Never before seen in the United States (other than via poor-quality Japanese bootlegs), Anchor Bay releases Hitch-Hike with commendable aplomb. The widescreen 1.85:1 print looks good and the mono audio track is first-rate. (Stereo would've been cool, though, since the film has Morricone music.) Extras make up for in quality what they lack in quantity.
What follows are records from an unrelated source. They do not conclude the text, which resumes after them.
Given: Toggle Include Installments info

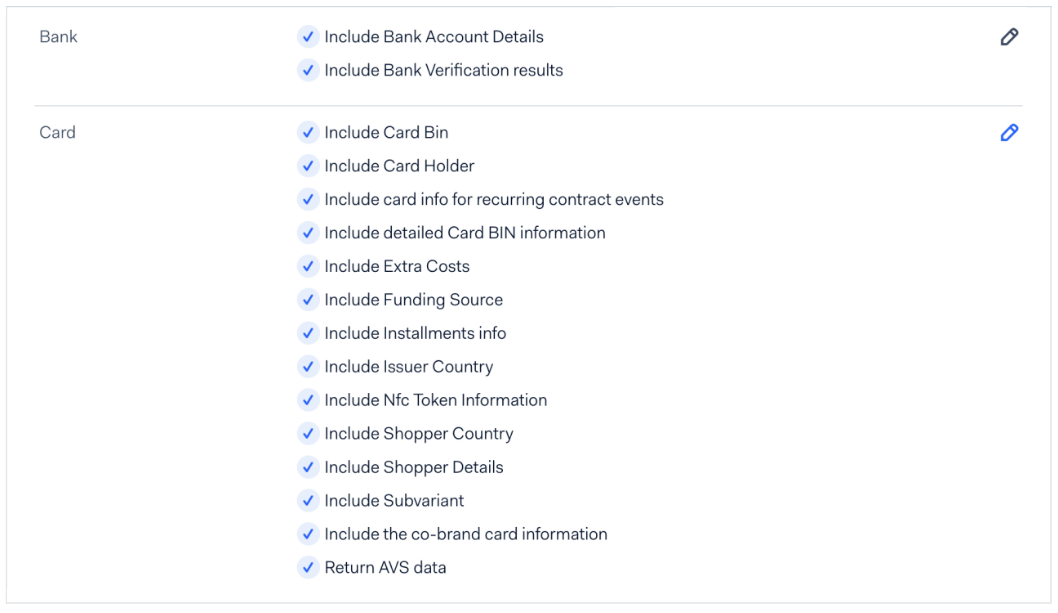Looking at the screenshot, I should (x=307, y=333).
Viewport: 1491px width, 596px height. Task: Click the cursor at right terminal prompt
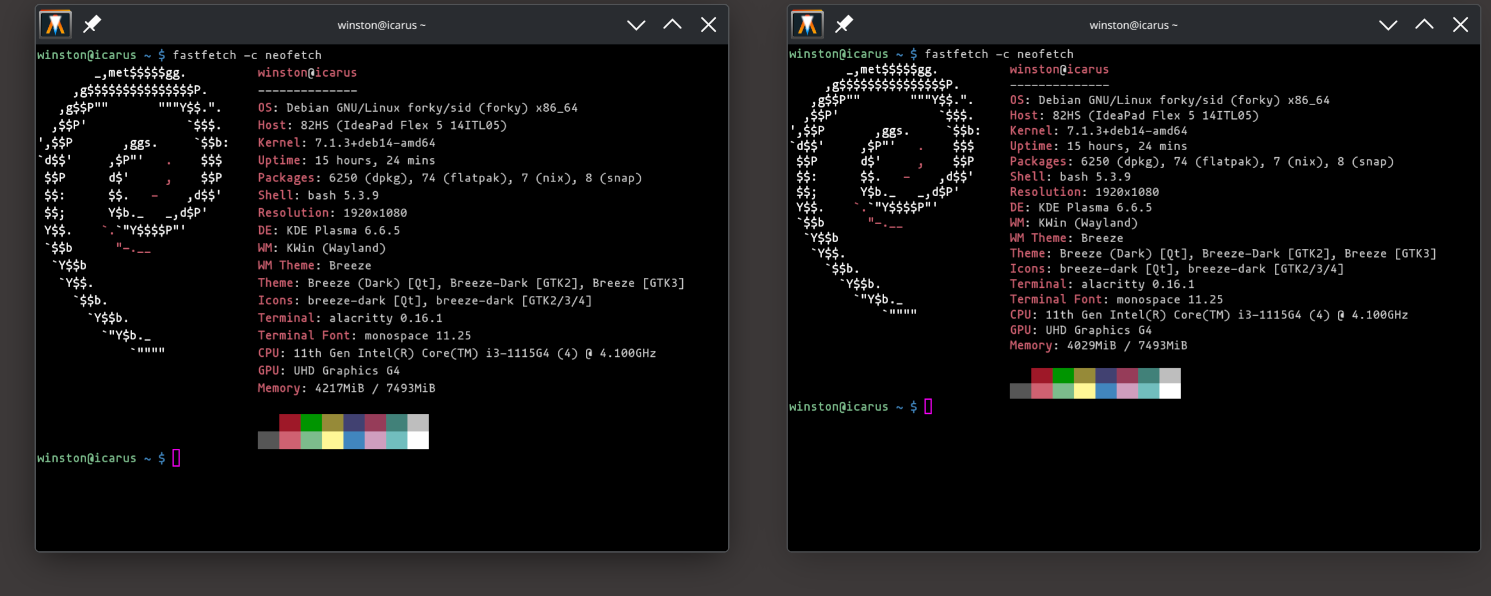point(928,406)
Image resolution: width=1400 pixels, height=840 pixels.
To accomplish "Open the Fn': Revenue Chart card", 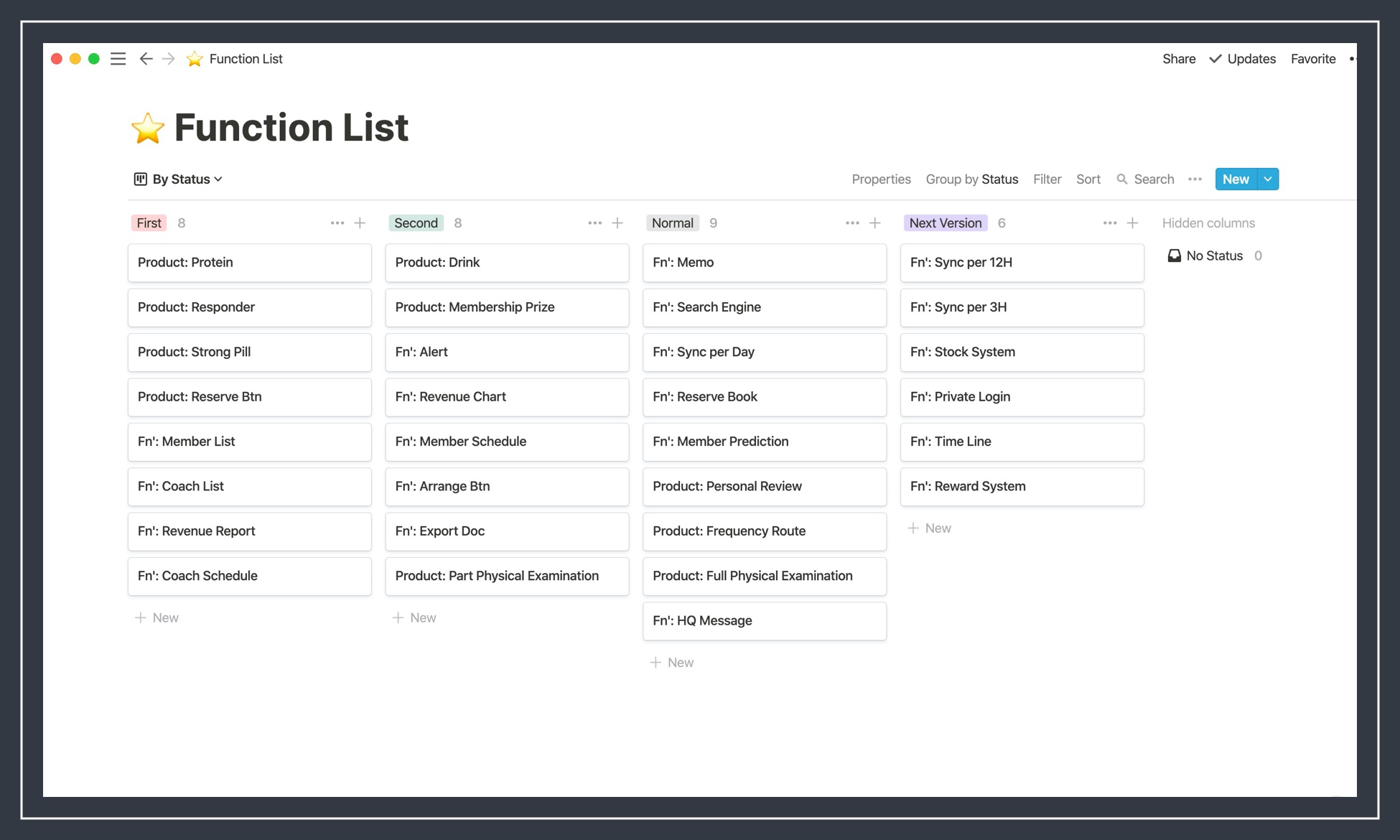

    You get the original theatrical trailer, which thankfully doesn't give anything away and is actually quite riveting, and a 17-minute documentary, The Devil Thumbs a Ride. 25 years on, the three principal actors Franco Nero, Corinne Clery, and David Hess recount their experiences working on the film. (Nero and Hess in English, while the still beautiful Clery speaks in subtitled Italian.) It's genuinely interesting and amusing, made so not only by the anecdotes of the stars but also the skillfully clever way the interview segments are interwoven with clips and music from the film. Yet another great featurette produced for Anchor Bay by Blue Underground (which also has its own line of DVDs). 10/26/02
UPDATE In April 2008, Blue Underground is reissuing this title using the identical transfer and extras.